Da una ricerca della Harvard University emerge che l’attivazione eccessiva dei neuroni può portare a una diminuzione della longevità.
Gli studiosi hanno analizzato i meccanismi di attivazione e disattivazione dei geni nei tessuti cerebrali donati post-mortem da centinaia di soggetti deceduti tra i 60 e i 100 anni di età. E' emerso che i soggetti più longevi avevano un’attivazione più bassa del normale nei geni collegati all’eccitazione neuronale e alle funzioni delle sinapsi (le connessioni tra diversi neuroni). avevano in sostanza un livello di eccitazione dei neuroni più basso.
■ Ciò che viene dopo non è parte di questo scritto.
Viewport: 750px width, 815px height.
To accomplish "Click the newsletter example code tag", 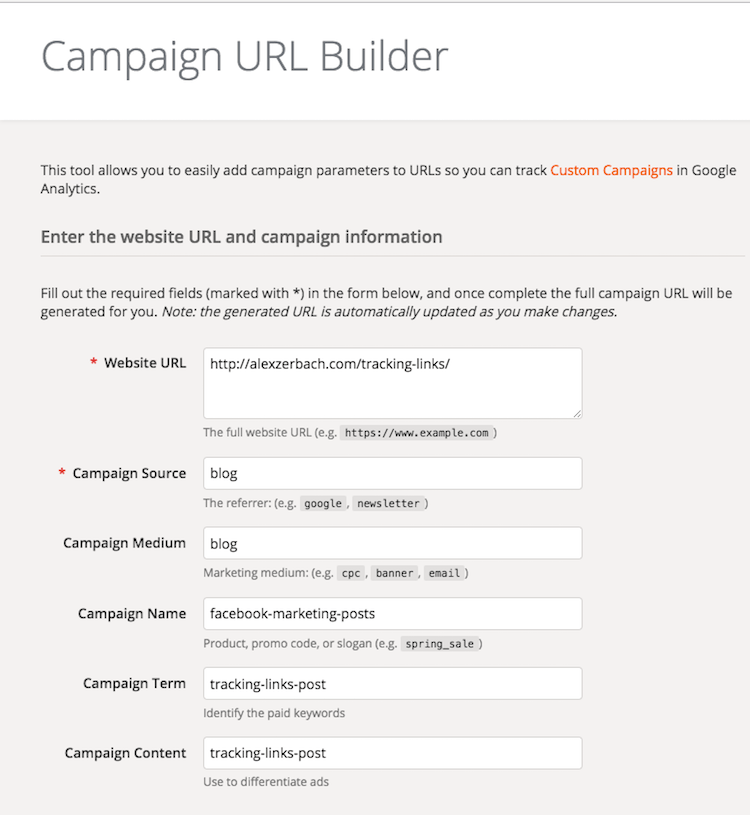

A livello molecolare, molta parte dei meccanismi di regolazione del funzionamento neuronale si deve a REST, una proteina che hanno i mammiferi e che agisce come un interruttore. Si è dimostrato che, bloccando l’attività di REST nei topi o delle sue proteine equivalenti nei vermi nematodi ( chiamate SPR-3 ed SPR-4), l’attività neurale aumentava e le cavie morivano in più giovane età. Viceversa se l’attività di REST o delle sue equivalenti aumentava, l’attività neurale diminuiva, e questi animali vivevano di più.
La minore eccitazione neurale attiva a cascata una famiglia di proteine coinvolte nella regolazione della durata della vita, come dimostrato in precedenti studi su molti animali, dagli invertebrati ai mammiferi (negli esseri umani il ruolo di questo via biochimica è ancora controverso). Si tratta delle stesse proteine che si possono attivare con una dieta a basso contenuto calorico.
Questi risultati sui modelli animali hanno trovano riscontro negli esseri umani: le cellule cerebrali esaminate post mortem nei centenari hanno rivelato livelli di REST molto più elevati rispetto a quelli di persone decedute a 60 o 70 anni.